Y de eso va, precisamente, El gran escape, de las terribles consecuencias políticas y sociales que genera la desigualdad.

En Occidente ya hablamos con añoranza de mediados y finales del siglo XX, cuando la clase media crecía y la movilidad ascendente era posible con buena formación, con esfuerzo laboral y con claras reglas de juego. Hoy ya no es así. Algo se rompió. Añoramos un mundo que parecía bastante benigno.

Angus Deaton pone en perspectiva esta melancolía: según las variables más significativas –cuánto tiempo vivimos, en qué medida estamos sanos y somos felices, qué sabemos– la vida nunca ha sido mejor que ahora. Y sigue mejorando. La esperanza de vida se ha prolongado un 50% desde 1900 y sigue aumentando; la calidad media de vida se ha disparado; la proporción de personas que viven con menos de un dólar al día (en términos ajustados a la inflación) ha descendido al 14% desde el 42% de 1981. Incluso aunque la desigualdad se ha desbocado en muchos países, a escala mundial se ha reducido, gracias al ascenso de Asia.

La revolución digital permite acceder a información instantánea inimaginable hace tan solo un par de décadas. Y la revolución tecnológica hoy posibilita estar en contacto con amigos y familiares de los que, en otra época, nos habríamos distanciado. La medicina ha avanzado exponencialmente. Y los derechos de las minorías tienen voz propia. La democracia es la forma de gobierno que más avanza y que más consolidada está. Y viajar en coche, en ferrocarril, en barco o en avión para visitar cualquier lugar del mundo está al alcance de muchos.

Pero Deaton nos advierte: el progreso no está siempre garantizado. La humanidad ha pasado la mayor parte de su historia sin hacer ningún avance, sin que la vida se prolongase, ni que los ingresos aumentasen, ni que las minorías se respetasen, ni que los avances médicos o tecnológicos se universalizaran. La incertidumbre, la pobreza y la extrema desigualdad eran la norma.

El gran escape se refiere al proceso que comenzó con la Ilustración y que hizo del progreso la brújula a adoptar. Los dogmas y las creencias de las religiones quedaron relegados y la razón y la ciencia emergieron con fuerza. Un punto de inflexión histórico que trajo consigo la urbanización, la planificación, la industrialización, la educación, la sanidad… con vocación universal.

Con prosa magistral y con sencillez encomiable, Deaton reconoce que hemos llegado a cotas de desarrollo impresionantes (viajando hasta la luna y volviendo tras alunizar ella), pero con externalidades negativas muy peligrosas. Y, entre ellas, dos que pueden ser letales para nuestra civilización: la destrucción masiva de nuestros ecosistemas (la única fuente de vida y la base de nuestra economía) y el aumento de la desigualdad en la mayoría de los países ricos, impactando sobremanera en las clases medias y en los pobres.

***

# Tu tarea
Resume en dos oraciones el fragmento sobre El gran escape.

***

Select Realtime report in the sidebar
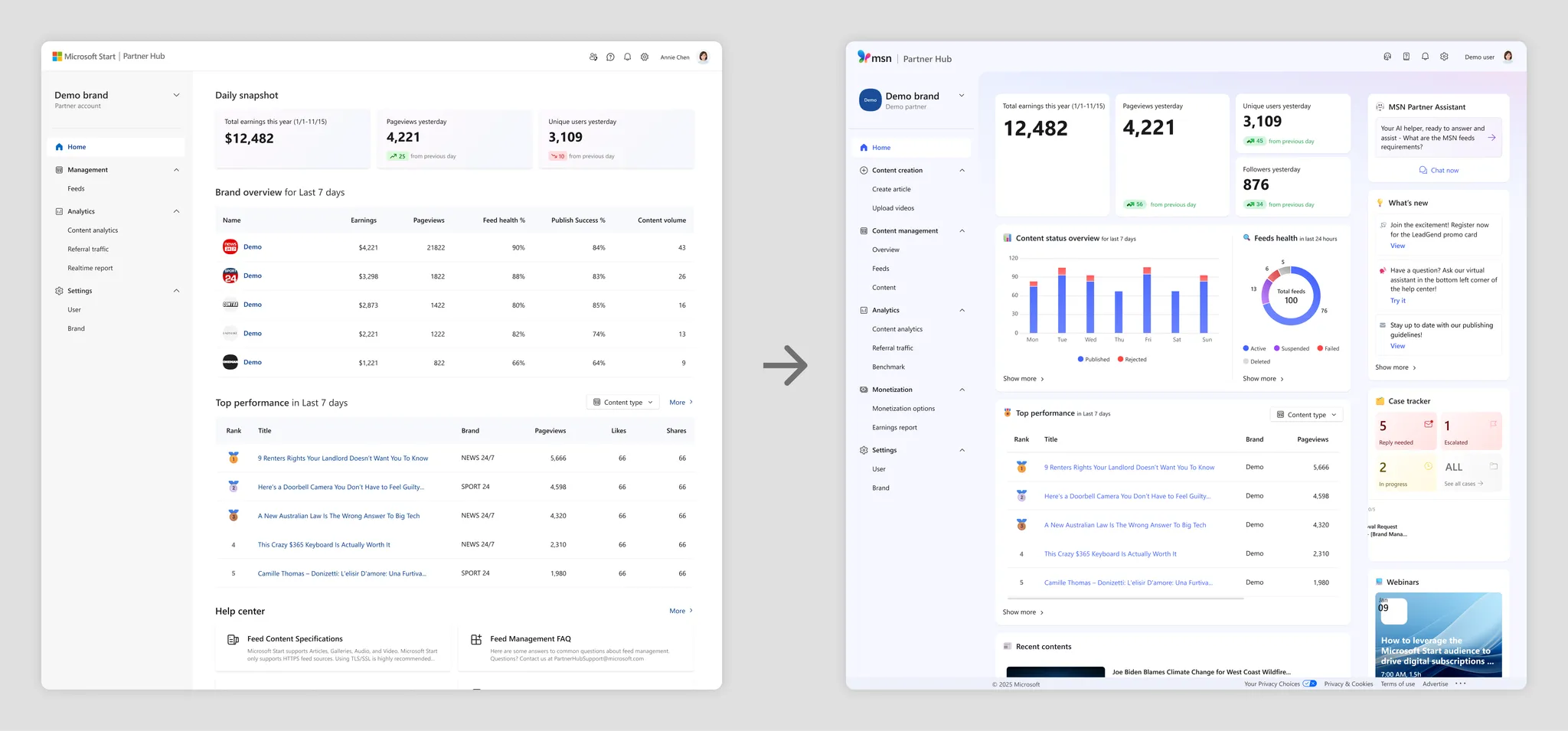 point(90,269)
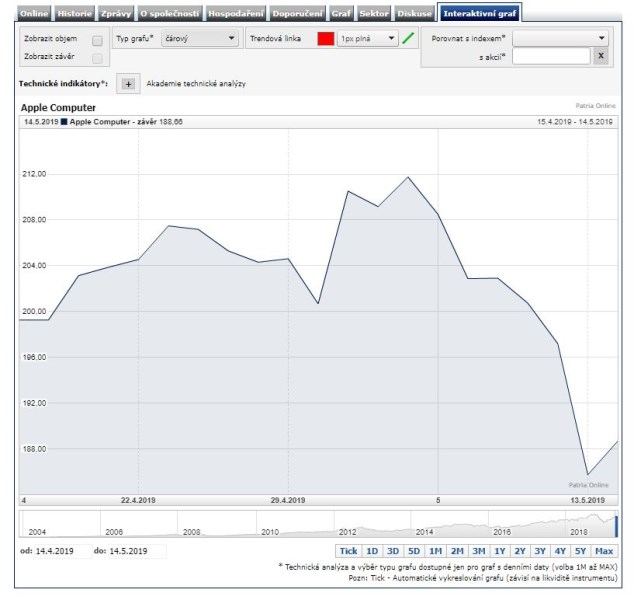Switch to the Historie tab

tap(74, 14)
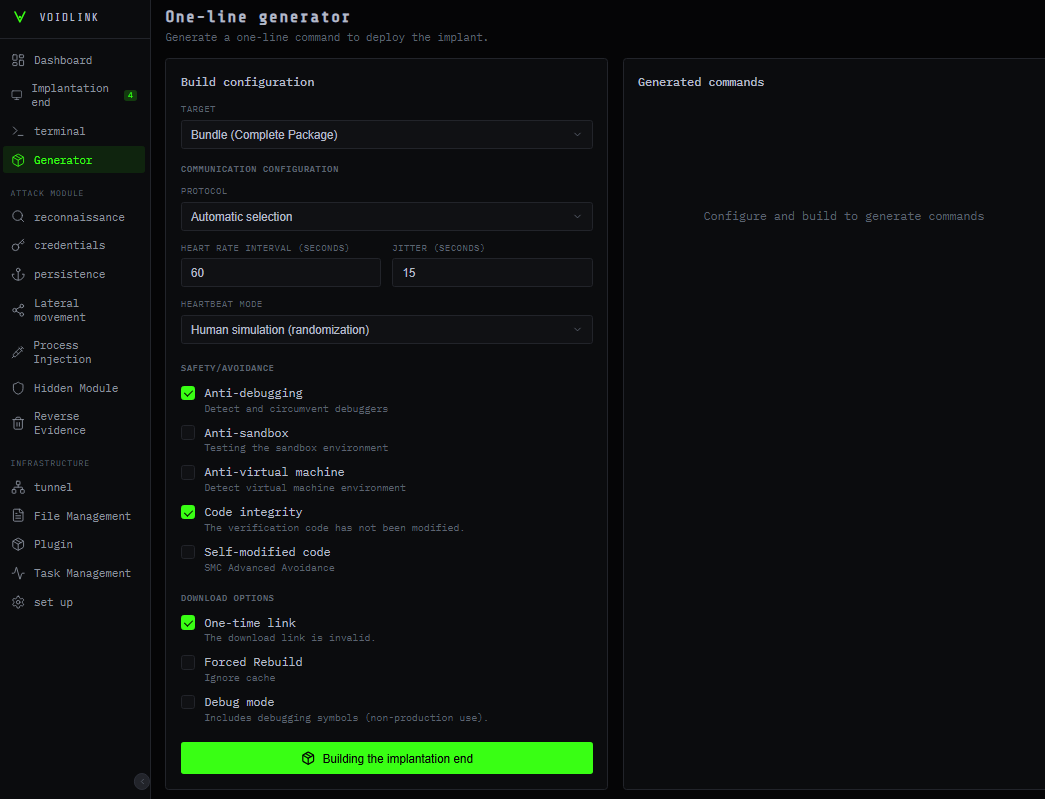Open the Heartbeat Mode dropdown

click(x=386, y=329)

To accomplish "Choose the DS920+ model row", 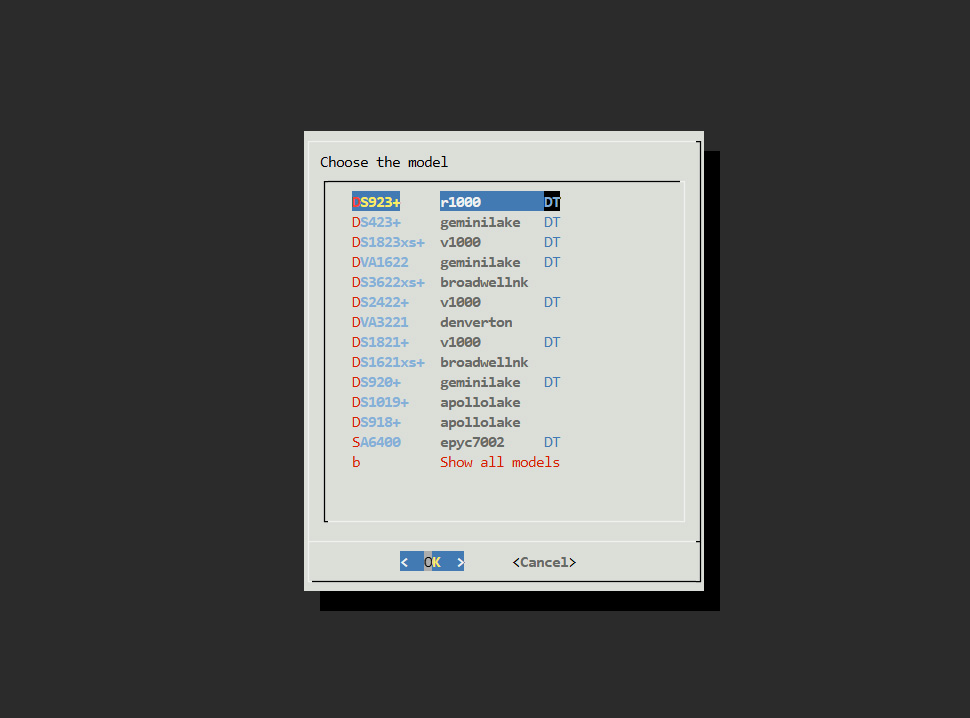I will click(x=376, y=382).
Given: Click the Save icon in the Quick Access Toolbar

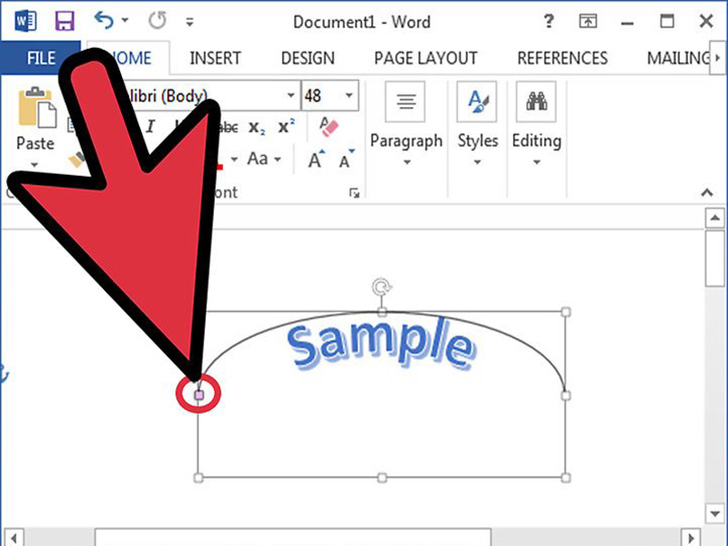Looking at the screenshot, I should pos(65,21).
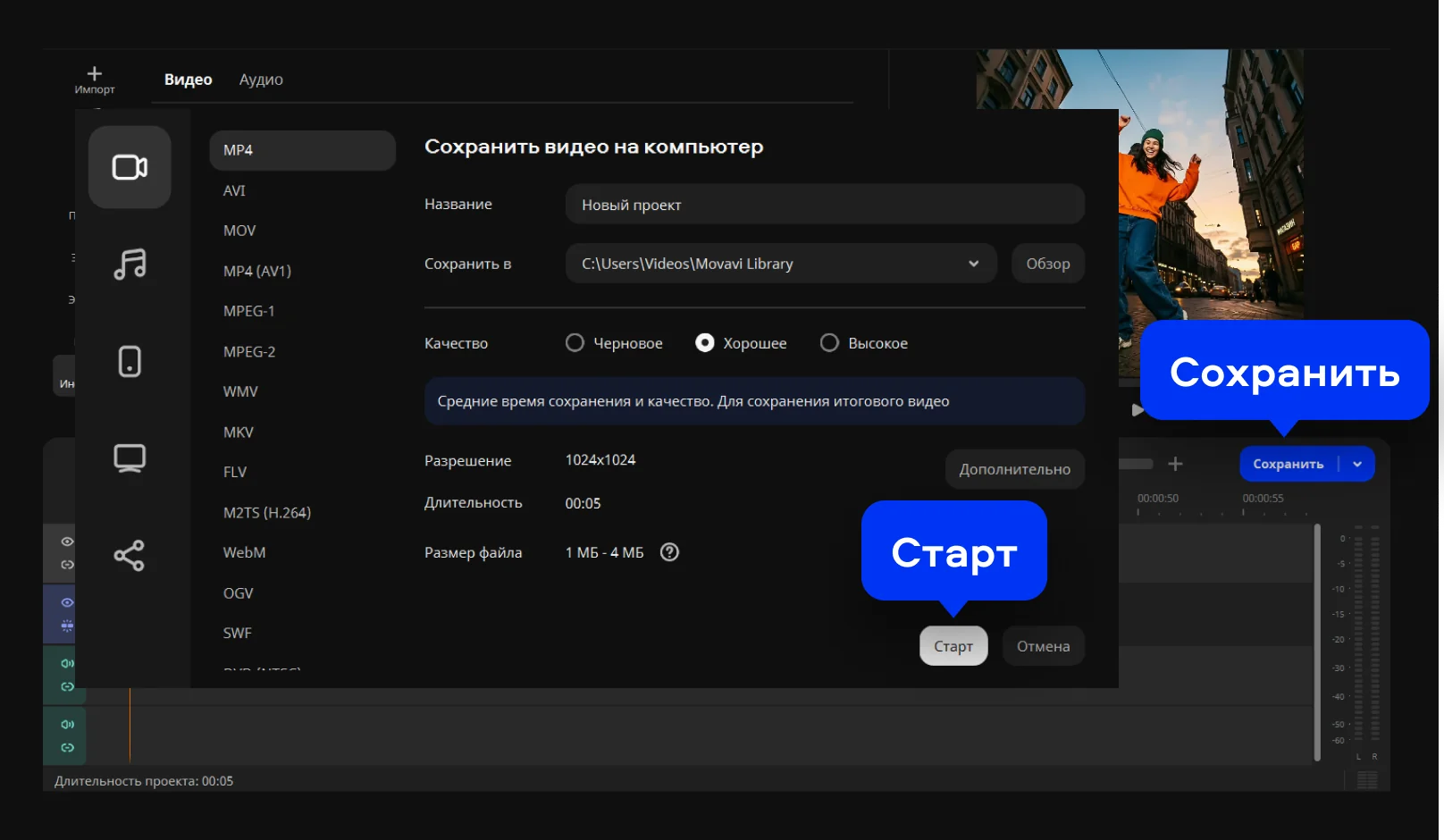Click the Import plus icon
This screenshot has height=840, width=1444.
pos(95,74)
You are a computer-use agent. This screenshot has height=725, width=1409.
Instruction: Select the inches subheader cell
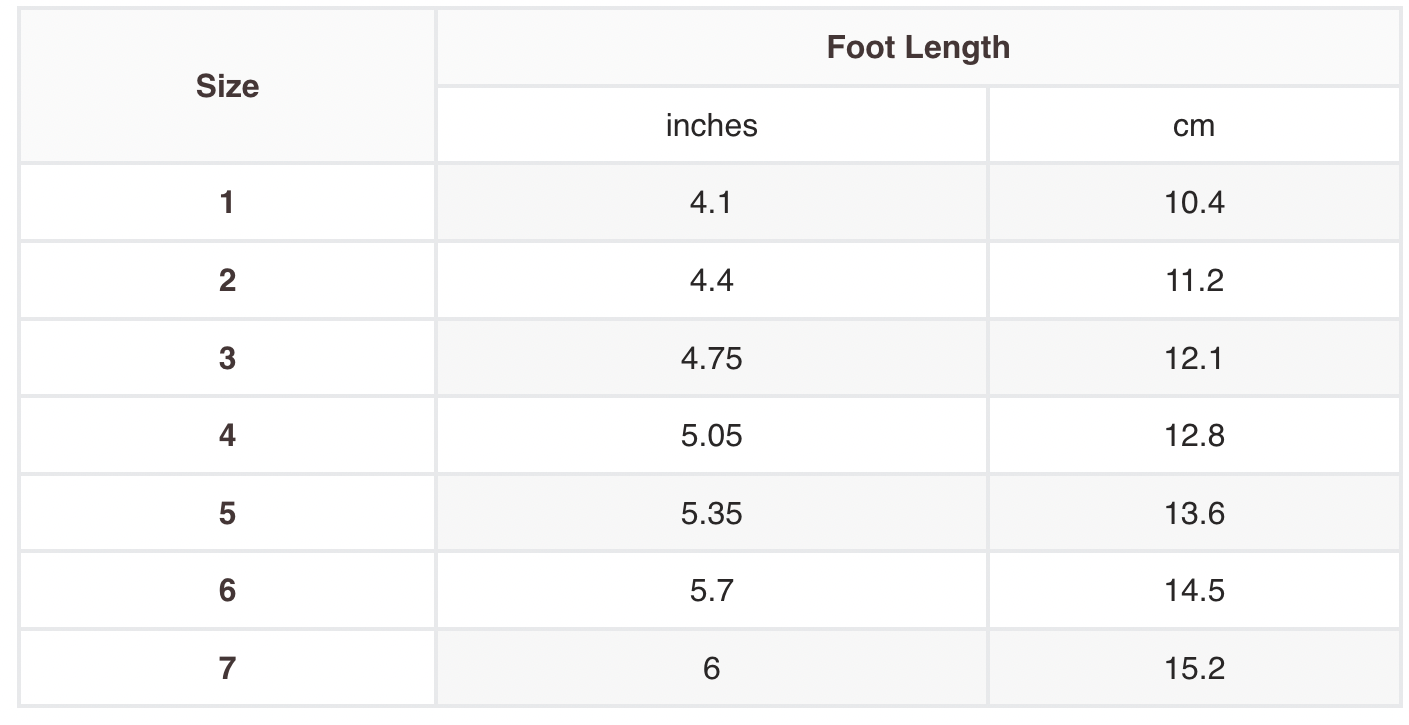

***

# Tarea resuelta
Según Angus Deaton, la vida nunca ha sido mejor que ahora y sigue mejorando gracias al progreso que comenzó con la Ilustración, aunque ese progreso no está siempre garantizado. Ese desarrollo trae consigo externalidades muy peligrosas, como la destrucción masiva de los ecosistemas y el aumento de la desigualdad en la mayoría de los países ricos, que golpea sobre todo a las clases medias y a los pobres.